Job 1
In the knowledge base documentation, roughly how many tokens does each chunk of text contain?

----- Document segment -----

Knowledge Base

Overview

The Knowledge Base is your agent’s memory. It stores information about your business - FAQs, services, pricing, policies - that agents reference when answering questions. Using RAG (Retrieval Augmented Generation), agents can provide accurate, contextual responses based on your actual content rather than making things up.

How It Works

Vector Search Technology

Magpipe uses pgvector for semantic search:

Content Ingestion
- You add a URL or document
- Content is fetched and cleaned
- Text is split into chunks (~500 tokens each)
Embedding Generation
- Each chunk is converted to a vector embedding
- Embeddings capture semantic meaning
- Stored in PostgreSQL with pgvector
Runtime Retrieval
- When a caller asks a question
- Question is converted to an embedding
- Similar chunks are found via cosine similarity
- Top 3-5 most relevant chunks are retrieved
Context Injection
- Retrieved chunks are added to the agent’s context
- Agent uses this information to answer accurately
- Responses cite actual content from your knowledge base

Why RAG?

Without knowledge base:

“What are your business hours?” “I don’t have that information.” ❌

With knowledge base:

“What are your business hours?” “We’re open Monday through Friday, 9 AM to 5 PM, and Saturday from 10 AM to 2 PM.” ✓

Adding Knowledge Sources

From URL

Add content from any public webpage:

Navigate to Knowledge

Go to Knowledge from the main navigation.

Click Add Source

Click the + Add Source button.

Enter URL

Paste the full URL of the webpage to import. Example: https://yoursite.com/faq

Set Sync Schedule

Choose how often to re-fetch content:

Every 24 hours
Every 7 days
Every month
Every 3 months

Submit

Click Add Source. Processing begins immediately.

Protected Pages

For pages behind authentication: Bearer Token / API Key:

Check “Requires authentication”
Select “Bearer Token”
Enter your token: your-api-key-here

Basic Auth:

Check “Requires authentication”
Select “Basic Auth”

----- Supplied material -----

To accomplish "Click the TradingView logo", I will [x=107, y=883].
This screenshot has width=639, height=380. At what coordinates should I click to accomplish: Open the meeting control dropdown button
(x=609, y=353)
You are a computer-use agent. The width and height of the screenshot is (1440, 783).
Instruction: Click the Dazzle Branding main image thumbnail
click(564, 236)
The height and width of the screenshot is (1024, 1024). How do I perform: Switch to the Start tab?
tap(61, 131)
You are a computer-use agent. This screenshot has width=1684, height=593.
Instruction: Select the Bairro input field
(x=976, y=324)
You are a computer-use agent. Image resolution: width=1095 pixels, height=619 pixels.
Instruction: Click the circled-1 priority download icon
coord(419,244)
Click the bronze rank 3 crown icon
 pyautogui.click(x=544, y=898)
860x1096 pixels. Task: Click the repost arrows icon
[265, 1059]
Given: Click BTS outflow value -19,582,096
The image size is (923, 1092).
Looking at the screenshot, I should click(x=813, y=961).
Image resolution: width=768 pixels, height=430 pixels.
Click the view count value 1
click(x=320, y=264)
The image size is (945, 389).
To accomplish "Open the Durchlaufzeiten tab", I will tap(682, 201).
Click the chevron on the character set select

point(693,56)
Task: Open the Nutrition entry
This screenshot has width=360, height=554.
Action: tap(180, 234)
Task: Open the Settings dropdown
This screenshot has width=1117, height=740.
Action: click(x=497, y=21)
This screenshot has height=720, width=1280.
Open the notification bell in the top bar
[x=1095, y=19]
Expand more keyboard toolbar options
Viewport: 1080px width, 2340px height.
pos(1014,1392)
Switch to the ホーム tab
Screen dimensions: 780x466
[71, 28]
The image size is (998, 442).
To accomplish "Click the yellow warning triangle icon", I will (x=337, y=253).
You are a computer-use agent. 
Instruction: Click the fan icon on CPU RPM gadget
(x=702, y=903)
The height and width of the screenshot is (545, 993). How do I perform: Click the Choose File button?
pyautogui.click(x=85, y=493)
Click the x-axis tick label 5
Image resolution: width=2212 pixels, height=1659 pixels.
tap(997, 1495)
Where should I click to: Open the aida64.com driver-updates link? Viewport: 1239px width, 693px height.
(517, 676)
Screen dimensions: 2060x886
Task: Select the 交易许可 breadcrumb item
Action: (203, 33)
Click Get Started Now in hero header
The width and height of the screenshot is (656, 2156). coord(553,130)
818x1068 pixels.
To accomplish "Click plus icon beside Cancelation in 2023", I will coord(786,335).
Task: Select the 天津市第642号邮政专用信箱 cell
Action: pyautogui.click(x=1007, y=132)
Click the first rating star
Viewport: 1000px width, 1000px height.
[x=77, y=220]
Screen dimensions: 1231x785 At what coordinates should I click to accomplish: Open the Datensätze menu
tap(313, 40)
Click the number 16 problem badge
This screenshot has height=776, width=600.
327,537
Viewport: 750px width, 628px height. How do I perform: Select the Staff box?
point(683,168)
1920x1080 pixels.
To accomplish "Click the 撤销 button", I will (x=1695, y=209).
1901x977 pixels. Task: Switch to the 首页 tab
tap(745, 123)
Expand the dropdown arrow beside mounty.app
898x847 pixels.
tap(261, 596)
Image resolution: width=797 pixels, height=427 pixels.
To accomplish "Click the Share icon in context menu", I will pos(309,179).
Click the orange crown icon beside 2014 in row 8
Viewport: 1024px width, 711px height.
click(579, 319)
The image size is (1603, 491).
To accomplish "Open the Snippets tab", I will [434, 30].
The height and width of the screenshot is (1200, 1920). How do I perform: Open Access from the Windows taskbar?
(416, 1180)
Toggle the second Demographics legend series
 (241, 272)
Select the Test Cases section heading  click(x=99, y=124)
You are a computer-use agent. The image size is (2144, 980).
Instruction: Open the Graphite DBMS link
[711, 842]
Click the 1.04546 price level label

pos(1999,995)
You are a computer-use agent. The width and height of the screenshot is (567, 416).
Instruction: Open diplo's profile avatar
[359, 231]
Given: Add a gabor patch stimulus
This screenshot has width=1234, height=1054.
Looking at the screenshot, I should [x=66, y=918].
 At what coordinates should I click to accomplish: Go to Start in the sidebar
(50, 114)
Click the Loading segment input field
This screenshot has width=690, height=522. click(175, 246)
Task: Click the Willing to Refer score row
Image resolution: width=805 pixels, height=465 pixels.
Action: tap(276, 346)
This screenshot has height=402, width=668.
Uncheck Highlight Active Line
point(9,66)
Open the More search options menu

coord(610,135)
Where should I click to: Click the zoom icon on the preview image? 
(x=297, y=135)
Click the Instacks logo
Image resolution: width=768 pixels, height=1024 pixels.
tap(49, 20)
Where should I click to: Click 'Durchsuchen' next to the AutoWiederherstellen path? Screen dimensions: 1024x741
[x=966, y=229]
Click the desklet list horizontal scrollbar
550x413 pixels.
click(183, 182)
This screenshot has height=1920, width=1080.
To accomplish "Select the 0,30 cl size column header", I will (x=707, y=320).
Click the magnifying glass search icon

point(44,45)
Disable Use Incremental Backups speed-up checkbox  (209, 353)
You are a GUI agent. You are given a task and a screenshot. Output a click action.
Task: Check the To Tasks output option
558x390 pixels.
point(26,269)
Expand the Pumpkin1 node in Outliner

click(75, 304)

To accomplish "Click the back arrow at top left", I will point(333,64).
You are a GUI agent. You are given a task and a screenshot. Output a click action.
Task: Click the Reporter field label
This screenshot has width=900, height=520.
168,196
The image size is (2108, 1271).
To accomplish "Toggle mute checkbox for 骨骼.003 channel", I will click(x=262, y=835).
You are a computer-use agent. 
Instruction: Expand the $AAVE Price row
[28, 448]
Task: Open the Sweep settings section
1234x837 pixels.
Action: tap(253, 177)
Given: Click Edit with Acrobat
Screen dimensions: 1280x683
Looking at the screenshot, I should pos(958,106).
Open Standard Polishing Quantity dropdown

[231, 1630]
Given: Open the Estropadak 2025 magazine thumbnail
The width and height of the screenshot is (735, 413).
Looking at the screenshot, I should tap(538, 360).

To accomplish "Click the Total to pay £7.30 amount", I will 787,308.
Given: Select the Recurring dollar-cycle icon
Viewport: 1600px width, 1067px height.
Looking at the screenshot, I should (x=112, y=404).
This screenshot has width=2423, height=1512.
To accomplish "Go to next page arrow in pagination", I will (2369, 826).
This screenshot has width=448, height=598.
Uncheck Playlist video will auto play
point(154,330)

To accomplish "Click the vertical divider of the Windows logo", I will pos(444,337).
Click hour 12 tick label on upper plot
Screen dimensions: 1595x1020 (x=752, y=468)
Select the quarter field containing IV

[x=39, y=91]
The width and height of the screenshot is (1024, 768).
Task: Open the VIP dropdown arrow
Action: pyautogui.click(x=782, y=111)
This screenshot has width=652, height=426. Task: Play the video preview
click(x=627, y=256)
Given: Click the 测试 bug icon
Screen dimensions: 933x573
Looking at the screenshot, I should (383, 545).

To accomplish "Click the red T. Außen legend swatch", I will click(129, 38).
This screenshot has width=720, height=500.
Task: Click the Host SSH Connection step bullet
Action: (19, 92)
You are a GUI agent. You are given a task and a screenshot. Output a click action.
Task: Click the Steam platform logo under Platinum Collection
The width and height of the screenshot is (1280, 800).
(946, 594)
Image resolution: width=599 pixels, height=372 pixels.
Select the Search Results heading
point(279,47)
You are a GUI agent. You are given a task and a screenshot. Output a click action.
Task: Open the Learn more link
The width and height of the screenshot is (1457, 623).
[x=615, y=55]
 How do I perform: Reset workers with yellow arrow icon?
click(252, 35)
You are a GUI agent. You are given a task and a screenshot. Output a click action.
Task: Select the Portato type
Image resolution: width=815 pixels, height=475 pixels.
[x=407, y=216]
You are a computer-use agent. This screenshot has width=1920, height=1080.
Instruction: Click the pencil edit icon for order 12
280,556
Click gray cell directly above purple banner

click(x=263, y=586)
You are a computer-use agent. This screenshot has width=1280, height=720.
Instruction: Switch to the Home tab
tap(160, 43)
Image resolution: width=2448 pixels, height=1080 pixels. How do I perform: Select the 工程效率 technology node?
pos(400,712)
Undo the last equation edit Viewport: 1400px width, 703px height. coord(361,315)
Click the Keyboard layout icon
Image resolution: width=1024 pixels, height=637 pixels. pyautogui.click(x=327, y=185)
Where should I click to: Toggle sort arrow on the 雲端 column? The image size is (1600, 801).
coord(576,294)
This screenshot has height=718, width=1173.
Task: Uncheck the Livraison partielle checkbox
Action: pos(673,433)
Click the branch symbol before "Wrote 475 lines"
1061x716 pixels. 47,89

-----

Job 2
List every line of the listing above that contains the word "heading". Case counts.

Task solution 1
About 500 tokens each.

Task solution 2
Select the Test Cases section heading  click(x=99, y=124)
Select the Search Results heading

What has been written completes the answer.